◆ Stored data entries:

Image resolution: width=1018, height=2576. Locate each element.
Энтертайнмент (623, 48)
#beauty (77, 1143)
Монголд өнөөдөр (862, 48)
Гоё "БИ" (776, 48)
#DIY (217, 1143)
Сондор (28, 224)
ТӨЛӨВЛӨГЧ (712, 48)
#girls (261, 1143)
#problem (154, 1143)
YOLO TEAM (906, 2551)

◆ Work instructions:
All lines from the one with "Энтертайнмент (623, 48)" through the end of the records need to be copied exactly, and no other lines.

◆ Output below:
Энтертайнмент (623, 48)
#beauty (77, 1143)
Монголд өнөөдөр (862, 48)
Гоё "БИ" (776, 48)
#DIY (217, 1143)
Сондор (28, 224)
ТӨЛӨВЛӨГЧ (712, 48)
#girls (261, 1143)
#problem (154, 1143)
YOLO TEAM (906, 2551)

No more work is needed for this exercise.